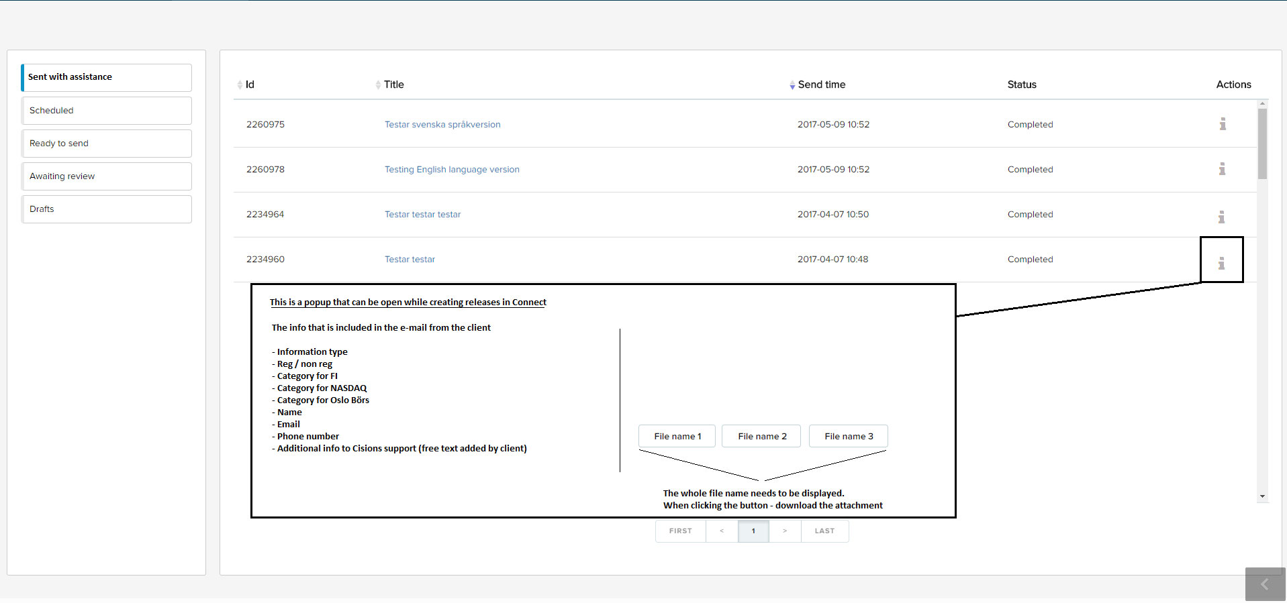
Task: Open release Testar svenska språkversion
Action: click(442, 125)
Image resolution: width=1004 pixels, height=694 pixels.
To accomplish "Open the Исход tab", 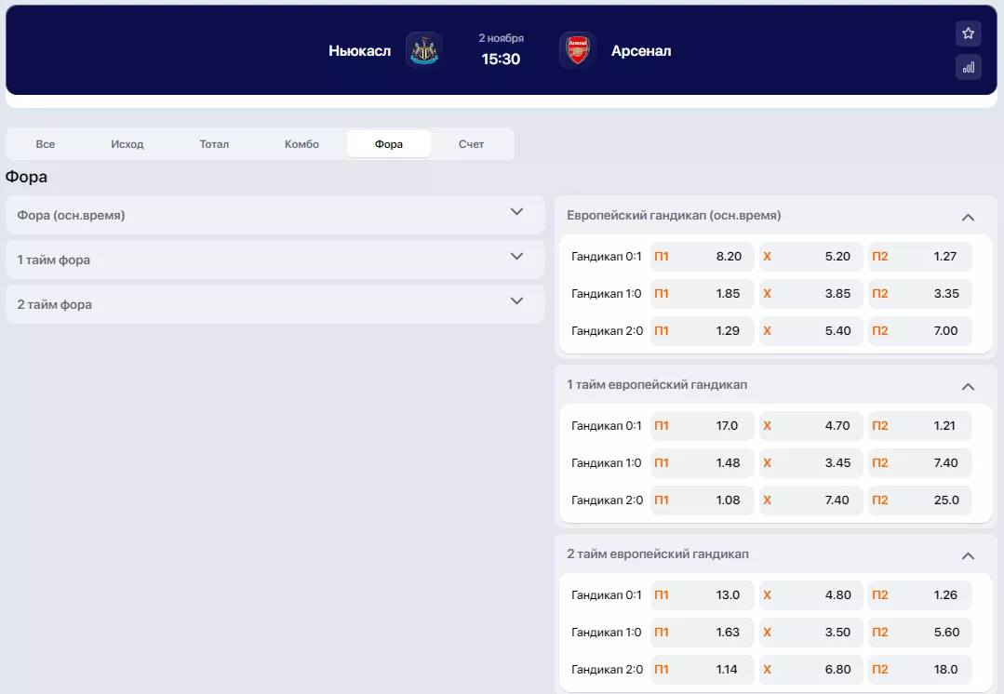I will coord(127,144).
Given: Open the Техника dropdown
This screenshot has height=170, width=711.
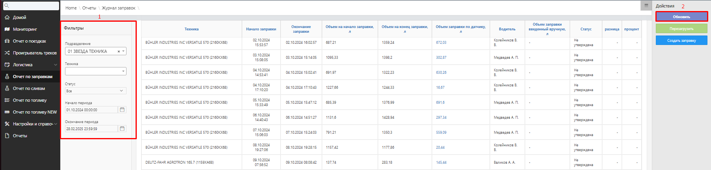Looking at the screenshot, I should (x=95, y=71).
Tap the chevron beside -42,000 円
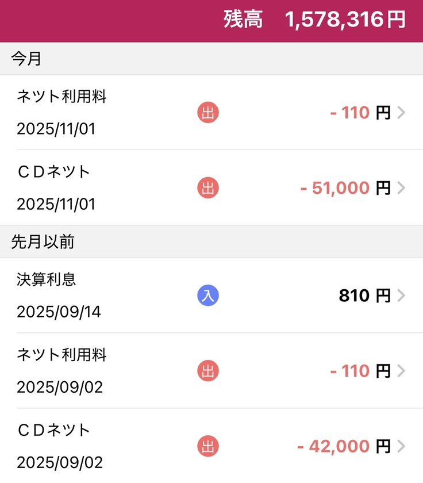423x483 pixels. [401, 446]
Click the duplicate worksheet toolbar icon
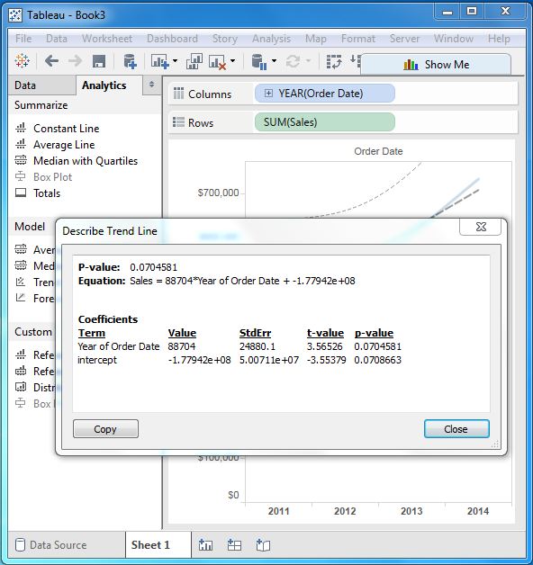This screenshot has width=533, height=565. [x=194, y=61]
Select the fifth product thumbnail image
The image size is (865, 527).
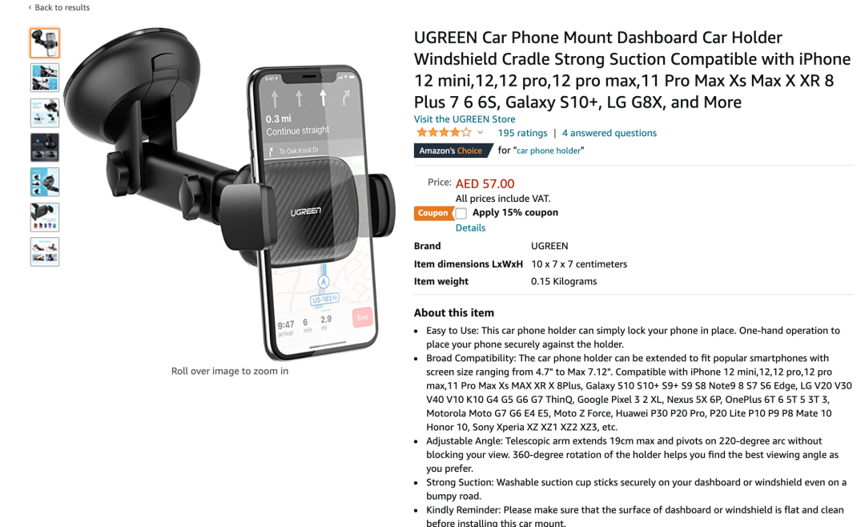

══════════════════════════════

◆ **WHAT YOU NEED TO DO**
Everything from the line with "Tap the chevron beside -42,000 円" through the final line of the material is to be returned exactly, both ends included, apart from the pictures.

◆ **TASK RESPONSE**
Tap the chevron beside -42,000 円
423x483 pixels. [401, 446]
Click the duplicate worksheet toolbar icon
This screenshot has width=533, height=565. [x=194, y=61]
Select the fifth product thumbnail image
The image size is (865, 527).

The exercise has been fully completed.